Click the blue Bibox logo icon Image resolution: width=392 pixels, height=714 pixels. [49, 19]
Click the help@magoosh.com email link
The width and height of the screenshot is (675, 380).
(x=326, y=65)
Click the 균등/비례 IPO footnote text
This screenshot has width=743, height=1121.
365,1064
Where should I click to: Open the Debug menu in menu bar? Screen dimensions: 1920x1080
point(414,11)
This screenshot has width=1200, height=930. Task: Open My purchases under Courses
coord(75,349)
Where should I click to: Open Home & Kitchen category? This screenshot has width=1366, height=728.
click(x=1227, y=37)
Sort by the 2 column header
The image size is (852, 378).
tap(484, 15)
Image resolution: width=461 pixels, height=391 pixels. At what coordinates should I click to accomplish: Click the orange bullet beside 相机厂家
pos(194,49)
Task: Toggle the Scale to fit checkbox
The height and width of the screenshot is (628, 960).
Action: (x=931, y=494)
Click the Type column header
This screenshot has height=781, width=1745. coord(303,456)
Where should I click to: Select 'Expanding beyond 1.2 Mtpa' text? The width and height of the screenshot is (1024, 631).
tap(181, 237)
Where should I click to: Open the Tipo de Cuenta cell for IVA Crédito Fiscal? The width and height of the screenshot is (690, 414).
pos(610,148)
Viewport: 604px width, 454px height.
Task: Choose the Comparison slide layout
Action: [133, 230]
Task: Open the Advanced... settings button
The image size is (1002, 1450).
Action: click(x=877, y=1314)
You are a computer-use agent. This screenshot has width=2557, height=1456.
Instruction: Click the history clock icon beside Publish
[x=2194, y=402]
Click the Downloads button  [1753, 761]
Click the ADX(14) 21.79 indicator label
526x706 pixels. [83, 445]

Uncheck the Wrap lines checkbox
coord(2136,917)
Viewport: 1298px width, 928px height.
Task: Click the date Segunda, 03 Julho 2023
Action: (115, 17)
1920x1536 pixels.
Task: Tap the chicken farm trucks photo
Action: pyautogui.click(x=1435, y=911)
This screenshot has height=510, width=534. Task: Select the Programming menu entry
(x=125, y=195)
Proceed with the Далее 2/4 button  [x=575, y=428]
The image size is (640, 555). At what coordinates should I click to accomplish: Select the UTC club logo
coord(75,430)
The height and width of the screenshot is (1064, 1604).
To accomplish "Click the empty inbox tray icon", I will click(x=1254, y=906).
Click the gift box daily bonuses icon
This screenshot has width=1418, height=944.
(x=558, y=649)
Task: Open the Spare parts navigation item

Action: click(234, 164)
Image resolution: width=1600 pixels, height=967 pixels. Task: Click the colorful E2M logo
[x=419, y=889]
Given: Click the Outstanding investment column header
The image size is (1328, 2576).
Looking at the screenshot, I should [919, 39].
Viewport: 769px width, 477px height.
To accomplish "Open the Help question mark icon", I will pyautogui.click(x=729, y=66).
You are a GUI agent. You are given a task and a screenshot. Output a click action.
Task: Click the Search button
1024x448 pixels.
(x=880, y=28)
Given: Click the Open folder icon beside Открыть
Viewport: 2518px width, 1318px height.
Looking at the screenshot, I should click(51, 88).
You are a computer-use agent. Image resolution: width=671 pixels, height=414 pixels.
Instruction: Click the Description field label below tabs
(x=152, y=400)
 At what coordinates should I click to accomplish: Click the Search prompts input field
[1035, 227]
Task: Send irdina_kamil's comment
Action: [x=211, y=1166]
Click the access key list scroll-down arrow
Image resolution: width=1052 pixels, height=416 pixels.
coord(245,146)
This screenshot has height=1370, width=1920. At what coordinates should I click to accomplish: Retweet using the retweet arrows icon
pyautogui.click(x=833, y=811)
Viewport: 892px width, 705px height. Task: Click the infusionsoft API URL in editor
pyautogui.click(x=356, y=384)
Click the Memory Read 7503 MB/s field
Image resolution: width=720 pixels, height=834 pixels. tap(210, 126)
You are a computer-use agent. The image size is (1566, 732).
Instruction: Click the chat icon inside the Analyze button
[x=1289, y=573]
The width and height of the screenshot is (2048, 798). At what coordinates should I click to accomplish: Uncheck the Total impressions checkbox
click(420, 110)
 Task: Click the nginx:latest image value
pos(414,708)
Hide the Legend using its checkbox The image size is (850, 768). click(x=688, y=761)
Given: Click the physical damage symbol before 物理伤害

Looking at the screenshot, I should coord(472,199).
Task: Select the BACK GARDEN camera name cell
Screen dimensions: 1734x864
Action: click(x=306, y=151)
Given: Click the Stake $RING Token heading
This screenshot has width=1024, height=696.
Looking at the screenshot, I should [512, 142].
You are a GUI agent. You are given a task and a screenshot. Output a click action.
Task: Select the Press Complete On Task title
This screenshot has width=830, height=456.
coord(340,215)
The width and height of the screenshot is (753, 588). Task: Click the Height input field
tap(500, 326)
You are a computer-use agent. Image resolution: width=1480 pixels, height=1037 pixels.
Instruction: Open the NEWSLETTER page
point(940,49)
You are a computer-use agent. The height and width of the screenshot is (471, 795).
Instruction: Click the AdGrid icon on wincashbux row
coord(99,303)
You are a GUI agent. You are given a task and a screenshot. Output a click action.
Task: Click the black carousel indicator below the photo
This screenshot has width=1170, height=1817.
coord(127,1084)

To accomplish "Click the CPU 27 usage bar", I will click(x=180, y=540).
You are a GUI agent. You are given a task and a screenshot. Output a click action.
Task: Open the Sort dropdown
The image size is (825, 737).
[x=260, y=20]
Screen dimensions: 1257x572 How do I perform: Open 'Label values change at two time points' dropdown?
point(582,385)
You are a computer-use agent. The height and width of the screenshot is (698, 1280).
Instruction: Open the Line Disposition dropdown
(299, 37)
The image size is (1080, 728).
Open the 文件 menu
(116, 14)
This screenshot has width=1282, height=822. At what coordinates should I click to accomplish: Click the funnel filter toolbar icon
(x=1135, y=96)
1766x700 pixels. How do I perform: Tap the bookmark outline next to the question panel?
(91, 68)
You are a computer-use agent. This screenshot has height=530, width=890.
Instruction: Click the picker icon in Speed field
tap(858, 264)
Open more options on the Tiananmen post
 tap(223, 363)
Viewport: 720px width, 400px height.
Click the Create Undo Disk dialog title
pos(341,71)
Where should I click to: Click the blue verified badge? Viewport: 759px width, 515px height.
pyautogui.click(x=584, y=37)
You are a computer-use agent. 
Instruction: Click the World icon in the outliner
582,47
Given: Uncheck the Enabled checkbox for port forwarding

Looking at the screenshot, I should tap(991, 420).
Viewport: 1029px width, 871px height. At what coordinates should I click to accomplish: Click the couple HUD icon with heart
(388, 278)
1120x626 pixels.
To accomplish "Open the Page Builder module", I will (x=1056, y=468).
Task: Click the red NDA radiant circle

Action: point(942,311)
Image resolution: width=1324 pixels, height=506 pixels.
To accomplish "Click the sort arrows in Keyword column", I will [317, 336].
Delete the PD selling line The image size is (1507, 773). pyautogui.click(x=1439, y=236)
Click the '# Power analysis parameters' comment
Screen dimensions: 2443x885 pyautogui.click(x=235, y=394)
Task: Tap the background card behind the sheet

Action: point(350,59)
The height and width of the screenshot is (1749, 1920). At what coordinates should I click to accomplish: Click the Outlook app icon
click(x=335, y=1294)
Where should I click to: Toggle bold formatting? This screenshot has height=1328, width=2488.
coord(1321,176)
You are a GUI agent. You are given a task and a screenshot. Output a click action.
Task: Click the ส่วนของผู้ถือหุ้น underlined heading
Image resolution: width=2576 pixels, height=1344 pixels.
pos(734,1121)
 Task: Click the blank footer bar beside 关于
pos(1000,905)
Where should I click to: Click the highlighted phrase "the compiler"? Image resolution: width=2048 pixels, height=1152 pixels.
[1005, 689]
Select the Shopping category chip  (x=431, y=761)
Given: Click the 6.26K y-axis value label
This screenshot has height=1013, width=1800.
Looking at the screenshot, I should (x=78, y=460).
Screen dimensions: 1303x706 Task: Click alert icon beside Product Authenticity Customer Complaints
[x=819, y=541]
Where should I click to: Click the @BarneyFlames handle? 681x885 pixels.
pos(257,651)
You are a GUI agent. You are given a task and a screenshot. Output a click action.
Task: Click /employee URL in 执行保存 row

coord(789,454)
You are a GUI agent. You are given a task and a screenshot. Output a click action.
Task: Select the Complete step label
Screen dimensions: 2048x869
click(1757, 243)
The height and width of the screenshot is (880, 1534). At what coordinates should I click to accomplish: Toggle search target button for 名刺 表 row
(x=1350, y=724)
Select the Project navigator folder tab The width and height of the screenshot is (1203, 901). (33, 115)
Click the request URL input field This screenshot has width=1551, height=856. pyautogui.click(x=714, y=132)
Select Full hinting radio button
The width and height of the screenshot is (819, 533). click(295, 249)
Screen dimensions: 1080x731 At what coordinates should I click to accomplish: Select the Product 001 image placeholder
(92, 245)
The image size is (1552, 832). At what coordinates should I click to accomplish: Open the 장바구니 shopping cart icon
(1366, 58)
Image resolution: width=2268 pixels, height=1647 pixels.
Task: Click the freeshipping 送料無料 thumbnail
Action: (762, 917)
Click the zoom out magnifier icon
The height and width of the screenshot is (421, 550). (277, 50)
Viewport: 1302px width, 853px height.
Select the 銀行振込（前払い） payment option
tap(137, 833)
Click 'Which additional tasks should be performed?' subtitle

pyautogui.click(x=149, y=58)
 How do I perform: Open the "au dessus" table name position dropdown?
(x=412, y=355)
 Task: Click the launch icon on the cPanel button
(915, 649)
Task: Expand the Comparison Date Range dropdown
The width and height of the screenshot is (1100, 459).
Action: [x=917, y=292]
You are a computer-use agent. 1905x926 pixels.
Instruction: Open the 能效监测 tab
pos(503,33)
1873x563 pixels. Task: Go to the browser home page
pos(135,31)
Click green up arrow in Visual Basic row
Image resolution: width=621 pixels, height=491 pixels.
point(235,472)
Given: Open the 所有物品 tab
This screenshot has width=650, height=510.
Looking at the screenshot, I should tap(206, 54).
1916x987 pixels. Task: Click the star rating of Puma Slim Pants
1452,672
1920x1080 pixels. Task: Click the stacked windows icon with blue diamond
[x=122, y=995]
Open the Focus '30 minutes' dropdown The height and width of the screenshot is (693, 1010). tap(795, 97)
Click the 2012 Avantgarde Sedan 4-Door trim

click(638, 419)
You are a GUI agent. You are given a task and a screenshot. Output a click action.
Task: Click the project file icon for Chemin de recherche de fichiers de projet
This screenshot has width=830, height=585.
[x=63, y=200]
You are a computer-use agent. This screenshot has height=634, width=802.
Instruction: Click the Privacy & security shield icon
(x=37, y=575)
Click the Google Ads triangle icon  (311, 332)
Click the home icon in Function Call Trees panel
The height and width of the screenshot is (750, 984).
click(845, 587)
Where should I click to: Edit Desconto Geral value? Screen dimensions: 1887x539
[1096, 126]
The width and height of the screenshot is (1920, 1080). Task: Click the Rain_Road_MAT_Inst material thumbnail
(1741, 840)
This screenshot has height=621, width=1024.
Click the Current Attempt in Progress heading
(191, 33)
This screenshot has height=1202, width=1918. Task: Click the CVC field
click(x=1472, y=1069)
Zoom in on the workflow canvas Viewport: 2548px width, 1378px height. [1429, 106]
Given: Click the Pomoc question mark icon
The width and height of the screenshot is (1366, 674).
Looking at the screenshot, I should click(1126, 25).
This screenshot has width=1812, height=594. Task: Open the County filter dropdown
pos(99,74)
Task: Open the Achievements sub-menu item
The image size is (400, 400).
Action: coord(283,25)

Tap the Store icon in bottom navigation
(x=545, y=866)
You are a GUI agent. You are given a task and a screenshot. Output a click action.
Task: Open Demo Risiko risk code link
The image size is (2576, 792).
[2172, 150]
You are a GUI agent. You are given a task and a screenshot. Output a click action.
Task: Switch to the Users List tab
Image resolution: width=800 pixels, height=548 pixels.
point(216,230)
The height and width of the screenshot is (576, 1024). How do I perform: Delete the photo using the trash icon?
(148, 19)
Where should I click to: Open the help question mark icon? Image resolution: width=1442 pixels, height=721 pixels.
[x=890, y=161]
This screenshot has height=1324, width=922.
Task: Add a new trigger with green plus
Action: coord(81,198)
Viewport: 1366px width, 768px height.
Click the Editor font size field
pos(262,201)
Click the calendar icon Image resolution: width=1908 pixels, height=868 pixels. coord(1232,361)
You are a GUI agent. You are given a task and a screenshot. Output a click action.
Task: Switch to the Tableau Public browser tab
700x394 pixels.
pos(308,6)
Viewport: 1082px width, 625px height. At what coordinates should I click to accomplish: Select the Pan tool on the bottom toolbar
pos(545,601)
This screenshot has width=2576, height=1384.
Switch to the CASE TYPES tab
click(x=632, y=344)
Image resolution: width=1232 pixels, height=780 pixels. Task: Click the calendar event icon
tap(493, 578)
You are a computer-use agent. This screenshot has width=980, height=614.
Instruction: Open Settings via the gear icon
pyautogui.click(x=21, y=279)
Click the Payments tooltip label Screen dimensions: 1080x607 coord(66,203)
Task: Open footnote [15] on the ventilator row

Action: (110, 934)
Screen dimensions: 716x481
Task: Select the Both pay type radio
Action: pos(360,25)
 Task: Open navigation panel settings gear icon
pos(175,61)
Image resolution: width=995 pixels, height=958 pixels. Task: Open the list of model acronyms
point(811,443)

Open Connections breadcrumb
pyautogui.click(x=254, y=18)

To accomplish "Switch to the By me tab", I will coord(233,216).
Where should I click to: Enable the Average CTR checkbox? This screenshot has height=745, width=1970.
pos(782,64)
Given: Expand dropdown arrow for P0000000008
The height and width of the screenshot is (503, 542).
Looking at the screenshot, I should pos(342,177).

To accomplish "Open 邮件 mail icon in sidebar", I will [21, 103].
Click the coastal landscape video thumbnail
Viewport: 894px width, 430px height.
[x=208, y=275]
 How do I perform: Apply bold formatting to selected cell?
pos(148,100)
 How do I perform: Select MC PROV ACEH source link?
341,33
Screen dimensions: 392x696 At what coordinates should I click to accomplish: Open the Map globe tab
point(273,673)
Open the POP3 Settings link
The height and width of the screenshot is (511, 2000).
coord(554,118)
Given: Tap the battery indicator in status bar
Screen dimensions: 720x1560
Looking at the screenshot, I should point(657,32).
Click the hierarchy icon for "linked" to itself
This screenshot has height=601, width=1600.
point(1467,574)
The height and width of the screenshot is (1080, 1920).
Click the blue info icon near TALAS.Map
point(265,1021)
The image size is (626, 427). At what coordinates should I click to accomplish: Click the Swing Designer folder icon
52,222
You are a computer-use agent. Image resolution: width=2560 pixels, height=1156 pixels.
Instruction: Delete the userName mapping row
★ ★ ★
[BRIEF] Starting at the row that contains "Hide the Legend" and stopping after the row that contains "Looking at the screenshot, I should [512, 142].", write those rows out again with "Given" switched to "Instruction" and everything else unchanged.

[THE OUTPUT]
Hide the Legend using its checkbox The image size is (850, 768). click(x=688, y=761)
Instruction: Click the physical damage symbol before 物理伤害

Looking at the screenshot, I should coord(472,199).
Task: Select the BACK GARDEN camera name cell
Screen dimensions: 1734x864
Action: click(x=306, y=151)
Instruction: Click the Stake $RING Token heading
This screenshot has width=1024, height=696.
Looking at the screenshot, I should [512, 142].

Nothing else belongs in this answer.